In yesterday's post we looked at the exhibition "Mask. In Present-Day Art", opening next week at the Aargauer Kunsthaus. Among the other artists included in the event there will be also Cameron Jamie. Masks are considered by critics as the leitmotif of the American artist whose artworks are also on display at the 58th International Art Exhibition in Venice. Jamie seems indeed to be fascinated by the fact that, by hiding the self, masks allow the wearer to impersonate someone else and escape in this way from the restraints of public social expectations.
For his installation at the Arsenale Jamie was inspired by the folk tradition of the Perchten, an Alpine winter character associated with the Krampus. The artist already explored the Krampuslauf in a 2002 video in which he documented the tradition of men dressing like a half-goat, half-demon horned beast that punishes children and young women who have been naughty during the year.

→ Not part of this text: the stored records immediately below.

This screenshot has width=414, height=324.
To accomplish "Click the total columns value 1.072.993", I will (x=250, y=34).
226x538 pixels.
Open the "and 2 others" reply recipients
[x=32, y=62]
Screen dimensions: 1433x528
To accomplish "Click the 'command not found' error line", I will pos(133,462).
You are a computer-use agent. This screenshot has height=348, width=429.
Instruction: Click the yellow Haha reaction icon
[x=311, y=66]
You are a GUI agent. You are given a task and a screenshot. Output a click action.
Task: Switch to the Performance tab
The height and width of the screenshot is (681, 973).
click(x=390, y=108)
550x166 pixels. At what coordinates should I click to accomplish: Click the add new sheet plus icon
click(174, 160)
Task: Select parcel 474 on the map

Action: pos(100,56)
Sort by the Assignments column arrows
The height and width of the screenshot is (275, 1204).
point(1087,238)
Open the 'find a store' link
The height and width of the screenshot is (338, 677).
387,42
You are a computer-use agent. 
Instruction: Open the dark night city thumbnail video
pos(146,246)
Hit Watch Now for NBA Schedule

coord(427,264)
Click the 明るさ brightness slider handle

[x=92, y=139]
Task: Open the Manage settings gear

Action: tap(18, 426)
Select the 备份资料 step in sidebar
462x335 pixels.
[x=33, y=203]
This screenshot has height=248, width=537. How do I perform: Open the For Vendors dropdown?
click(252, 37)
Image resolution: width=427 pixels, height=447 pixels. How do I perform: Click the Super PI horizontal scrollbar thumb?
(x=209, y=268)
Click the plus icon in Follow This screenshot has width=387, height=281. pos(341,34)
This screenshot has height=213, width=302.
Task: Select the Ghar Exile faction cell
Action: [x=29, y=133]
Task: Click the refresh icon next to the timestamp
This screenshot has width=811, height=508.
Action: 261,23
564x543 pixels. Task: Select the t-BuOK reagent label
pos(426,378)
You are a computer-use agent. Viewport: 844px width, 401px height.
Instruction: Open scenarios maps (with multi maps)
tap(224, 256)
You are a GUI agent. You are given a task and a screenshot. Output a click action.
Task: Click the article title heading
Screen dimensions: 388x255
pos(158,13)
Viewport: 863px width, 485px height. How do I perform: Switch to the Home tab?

"Smiling Disease" (2008) in the Arsenale features a group of grotesque carved wooden masks that the artist commissioned to an Austrian craftsman. The masks are adorned with horns and tufts of hair and fur and, while they do have some connection with tribal artefacts and ritual masks (like the ones collected by the Surrealists in the early 20th century), they are mainly meant to dehumanise the wearers, reducing them to monsters.
Jamie's installation in the Central Pavilion features instead three hand-moulded untitled glazed ceramic masks, fixed to the wall. The peculiarity of these masks in rich swirling tones achieved by repeatedly firing and glazing the material, stands in the fact that their interiors are presented outward towards the viewers who can in this way reverse the roles of protagonist and audience and feel empathy with the mask wearer while offering alternative ways of representing the projected self.
So who would you rather be, the frightening and macabre grotesque Krampus or the silent wearer of an anonymous glazed ceramic mask?